- **DATA FOR REVIEW**:

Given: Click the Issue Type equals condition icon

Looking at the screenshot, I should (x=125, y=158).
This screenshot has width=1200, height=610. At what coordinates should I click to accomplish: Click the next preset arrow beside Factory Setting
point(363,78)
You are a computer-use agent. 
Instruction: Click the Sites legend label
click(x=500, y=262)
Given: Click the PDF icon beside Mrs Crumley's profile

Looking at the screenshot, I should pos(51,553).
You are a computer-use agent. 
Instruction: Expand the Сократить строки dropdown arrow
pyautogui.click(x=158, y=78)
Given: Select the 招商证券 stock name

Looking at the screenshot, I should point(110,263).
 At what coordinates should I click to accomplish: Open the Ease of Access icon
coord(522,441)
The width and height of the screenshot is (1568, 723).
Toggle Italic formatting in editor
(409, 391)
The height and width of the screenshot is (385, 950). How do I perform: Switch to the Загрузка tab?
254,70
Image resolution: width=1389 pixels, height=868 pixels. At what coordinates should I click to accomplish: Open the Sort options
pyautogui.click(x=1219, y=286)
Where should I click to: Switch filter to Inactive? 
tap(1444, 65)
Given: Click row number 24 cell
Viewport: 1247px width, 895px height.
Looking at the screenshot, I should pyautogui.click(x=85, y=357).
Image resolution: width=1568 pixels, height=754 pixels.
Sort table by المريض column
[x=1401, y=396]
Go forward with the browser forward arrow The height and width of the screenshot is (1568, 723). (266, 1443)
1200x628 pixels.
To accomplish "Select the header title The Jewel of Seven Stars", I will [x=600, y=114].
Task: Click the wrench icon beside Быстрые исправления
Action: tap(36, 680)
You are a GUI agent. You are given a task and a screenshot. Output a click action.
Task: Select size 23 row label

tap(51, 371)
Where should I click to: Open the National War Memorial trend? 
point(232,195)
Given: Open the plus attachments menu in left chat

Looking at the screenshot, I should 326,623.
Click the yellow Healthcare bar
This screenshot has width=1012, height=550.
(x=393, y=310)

- **WORK INSTRUCTION**: Please be sure to repeat every entry exactly.

- **TASK RESPONSE**:
Given: Click the Issue Type equals condition icon

Looking at the screenshot, I should (x=125, y=158).
This screenshot has width=1200, height=610. At what coordinates should I click to accomplish: Click the next preset arrow beside Factory Setting
point(363,78)
You are a computer-use agent. 
Instruction: Click the Sites legend label
click(x=500, y=262)
Given: Click the PDF icon beside Mrs Crumley's profile

Looking at the screenshot, I should pos(51,553).
You are a computer-use agent. 
Instruction: Expand the Сократить строки dropdown arrow
pyautogui.click(x=158, y=78)
Given: Select the 招商证券 stock name

Looking at the screenshot, I should point(110,263).
 At what coordinates should I click to accomplish: Open the Ease of Access icon
coord(522,441)
The width and height of the screenshot is (1568, 723).
Toggle Italic formatting in editor
(409, 391)
The height and width of the screenshot is (385, 950). How do I perform: Switch to the Загрузка tab?
254,70
Image resolution: width=1389 pixels, height=868 pixels. At what coordinates should I click to accomplish: Open the Sort options
pyautogui.click(x=1219, y=286)
Where should I click to: Switch filter to Inactive? 
tap(1444, 65)
Given: Click row number 24 cell
Viewport: 1247px width, 895px height.
Looking at the screenshot, I should pyautogui.click(x=85, y=357).
Image resolution: width=1568 pixels, height=754 pixels.
Sort table by المريض column
[x=1401, y=396]
Go forward with the browser forward arrow The height and width of the screenshot is (1568, 723). (266, 1443)
1200x628 pixels.
To accomplish "Select the header title The Jewel of Seven Stars", I will [x=600, y=114].
Task: Click the wrench icon beside Быстрые исправления
Action: tap(36, 680)
You are a GUI agent. You are given a task and a screenshot. Output a click action.
Task: Select size 23 row label

tap(51, 371)
Where should I click to: Open the National War Memorial trend? 
point(232,195)
Given: Open the plus attachments menu in left chat

Looking at the screenshot, I should 326,623.
Click the yellow Healthcare bar
This screenshot has width=1012, height=550.
(x=393, y=310)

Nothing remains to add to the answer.